The hills are alive. Europe's skiers are waking up to another long, cold winter on the piste climbing ev'ry mountain and swishing down again with all the grace of a Von Trapp family outing.... or not, depending on your level of skill. But how do you choose the best resort for you?
First, decide what you are going for. D'oh, skiing, innit? The essential is snow, then, which is not quite as obvious as it sounds. There are some places that have all the outward appearance of being ski resorts - I'm thinking Aviemore in Scotland here - yet rarely deliver because the snow stays away for most of the winter. Conversely, more and more resorts have snow-making machines that ensure there's enough white stuff to slide on even during an unseasonal heatwave. For reliable, natural snow, the end of January and start of February are normally good, but in high resorts you can go as late as April.
Best for beginners
Next, but what precisely attracts you to the snowy slopes? If it's the prospect of getting your first experience of strapping two long planks to your feet and wobbling down a mountain, mostly on your bottom, then I urge you to go east. In Romania and Bulgaria, the mountains seem scary to the unwary (as do local legends: don't forget that Dracula originated from Romania, and he could be a real pain in the neck). But, believe me, they contain exactly the sort of gentle gradients than can take you from zero to handbag ski hero in a one-week trip. The instruction is good, you're unlikely to be terrorised by expert skiers showing off, and it won't cost a fortune.

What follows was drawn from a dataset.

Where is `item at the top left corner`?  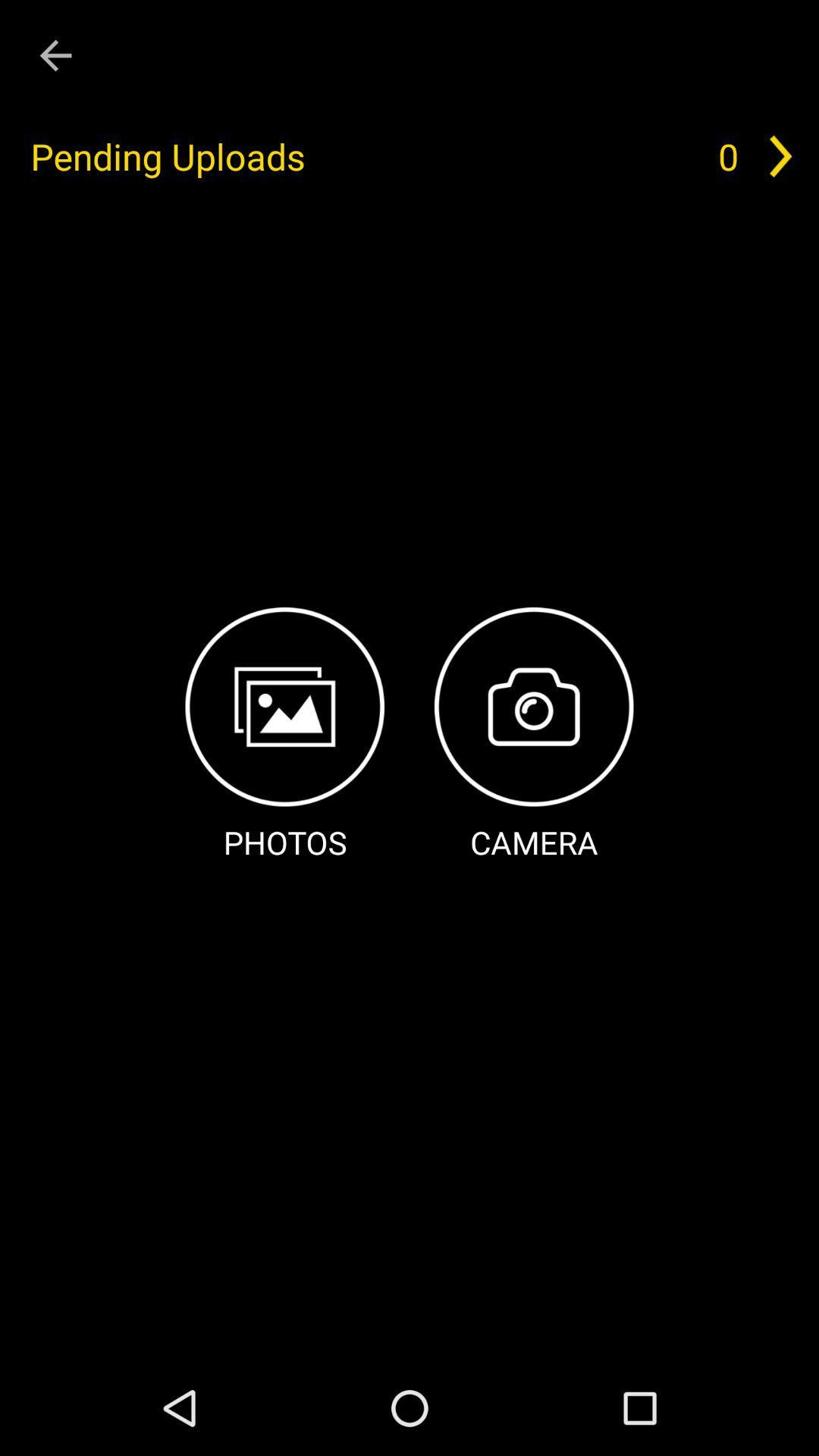 item at the top left corner is located at coordinates (55, 55).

The areas to look at are Pamporovo in Bulgaria and Poiana Brasov in Romania. Just don't expect the kind of full-on après-ski that attracts so many people to winter sports: it's barely a decade since they stopped being communist, and you'll sense that some of the grumpier locals still don't believe it. Neither, it has to be said, do the chefs - some of the worst meals of my life have been at Eastern Europe's ski resorts.
Best for après-ski
'I just wanna have fun', you may well be thinking at this stage. The whole point, surely, of subjecting yourself to fear, pain and humiliation as you slide out of control down a mountain is to have a good time afterwards, and administer large quantities of anaesthetic to your system in the form of local wine. One word: Andorra. This is the pocket-sized country wedged into a crevasse of the Pyrenees between France and Spain. It's a pain to reach, with long coach transfers from Gerona in Spain or Toulouse in France. But once you're there, the party just goes on and on. People who believe that total dedication to the sport is a serious error of judgement congregate here for full-on action punctuated by the odd daredevil downhill.
Best for sophistication
You may not have seen the word 'sophistication' creep in yet. For sheer chic, and nearly sheer mountains, head for the great French resorts. At the Trois Vallées and the Portes du Soleil in France, you'll find the world's two biggest ski areas, and the world's biggest piste poseurs. But at resorts like Val d'Isère, the skiing is as classy as the restaurants and bars. So, too, are Swiss resorts such as Zermatt, Davos and St Moritz; the trouble is, you need the resources of your average gnome of Zurich to make the most of them.
Best for sunshine and good value
Italy and Austria deserve a mention in ski despatches; the southern sides of the Alps are sunnier and cheaper, with some of the best ski food anywhere to be found in Italian resorts like Courmayeur; and the prim resort of Mayrhofen in Austria has turned into snowboarder heaven, attracting a young crowd that goes straight from club to breakfast to black run.
To get a proper tan, rather than skier's rash; to be close to some of the stunning cities of Andalucia; and, for a sporting chance of a swim in the Med after a hard morning's downhill, the Sierra Nevada of southern Spain has to be tops.
Best for a quick trip
But if you're an impetuous soul who just fancies the idea of a quicky, look no further than the Ardennes of Belgium. For people in southern England, these beautiful mountains - around the lovely town of Spa, as in spa - are close enough to Britain for you to phone up, ask if there's much snow about and jump on a ferry or Eurostar with your kit. Just don't tell your pals that you got your thrills in Belgium.